■ **Work required**
Without any pictures, print exactly the lines that run from the start of the data through the line containing "Given: Click the plus icon next to Telefon".

[Opening Source information section]

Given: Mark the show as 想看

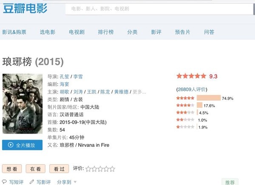Looking at the screenshot, I should pyautogui.click(x=12, y=169).
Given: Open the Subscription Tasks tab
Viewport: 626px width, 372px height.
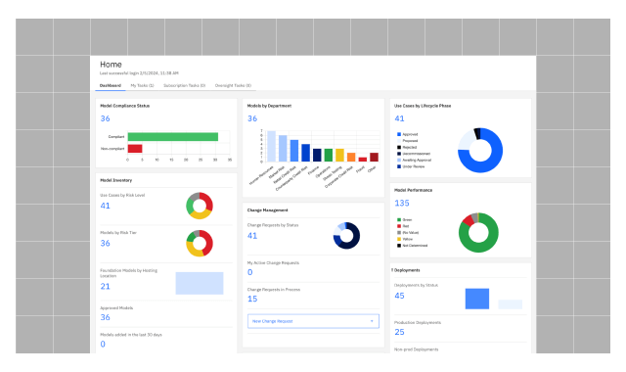Looking at the screenshot, I should pos(185,85).
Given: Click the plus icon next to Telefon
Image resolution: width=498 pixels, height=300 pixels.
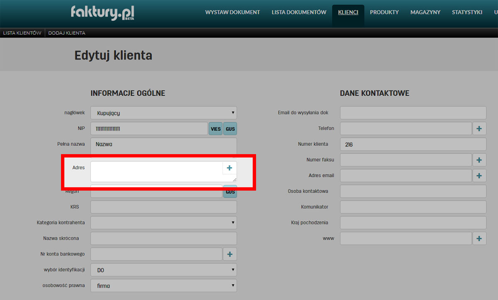Looking at the screenshot, I should [x=479, y=128].
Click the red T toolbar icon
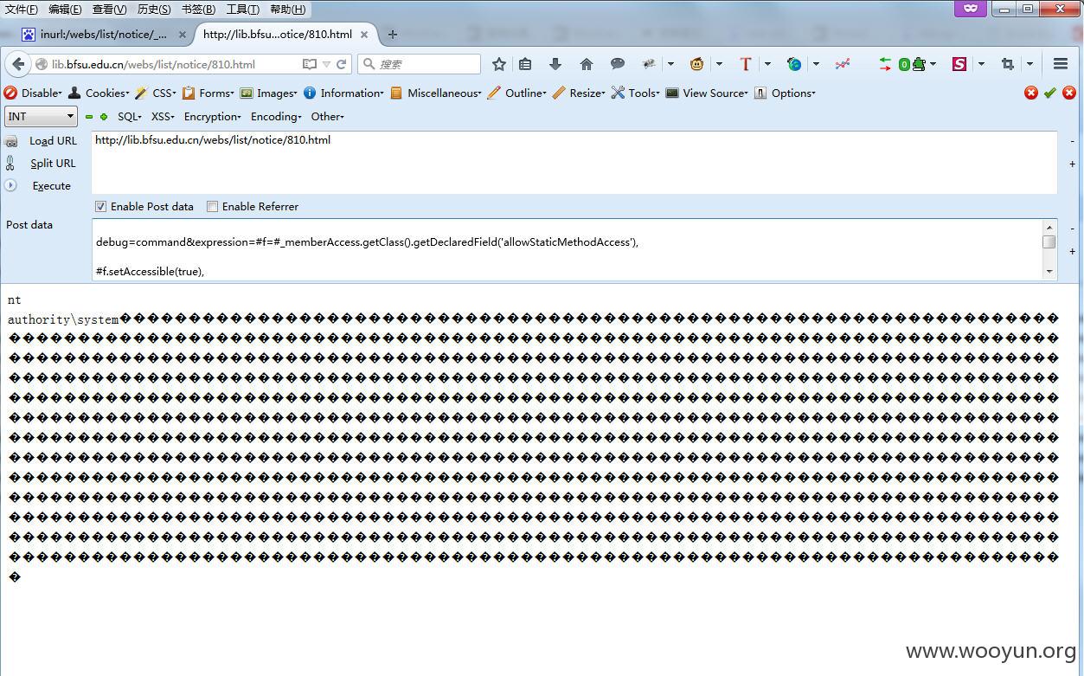Viewport: 1084px width, 676px height. click(746, 64)
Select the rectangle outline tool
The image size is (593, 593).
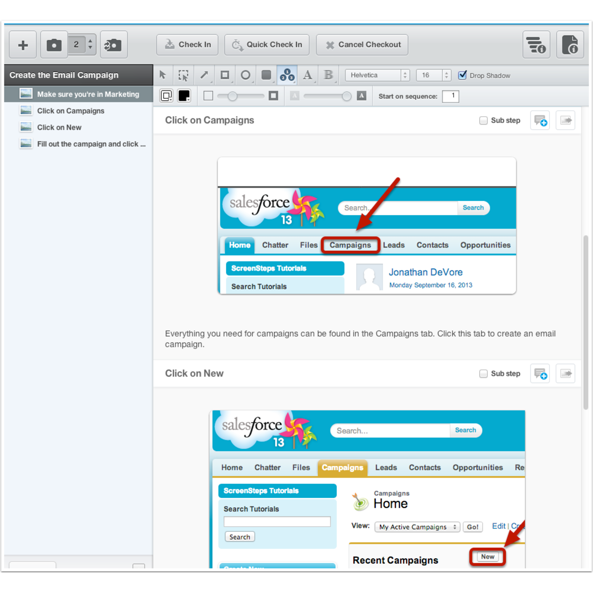(x=225, y=75)
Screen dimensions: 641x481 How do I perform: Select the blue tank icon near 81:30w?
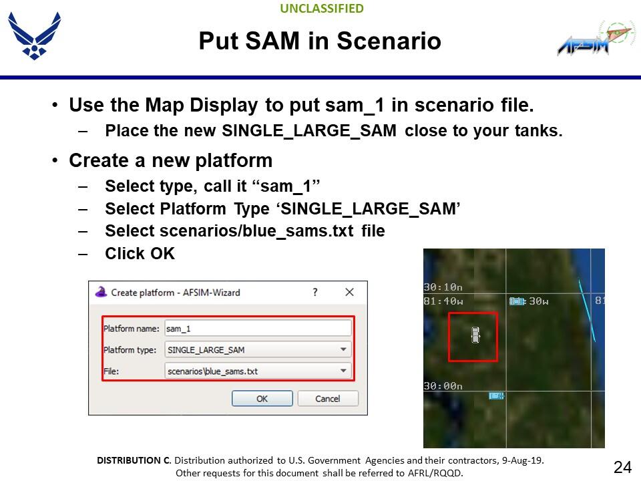(x=517, y=301)
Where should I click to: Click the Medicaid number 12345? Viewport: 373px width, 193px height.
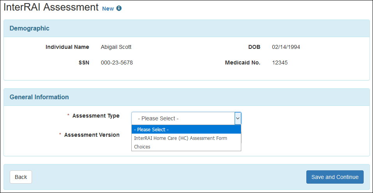click(280, 63)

[Closing Source information section]

■ **Response**
Given: Mark the show as 想看

Looking at the screenshot, I should pyautogui.click(x=12, y=169).
Given: Open the Subscription Tasks tab
Viewport: 626px width, 372px height.
Looking at the screenshot, I should pos(185,85).
Given: Click the plus icon next to Telefon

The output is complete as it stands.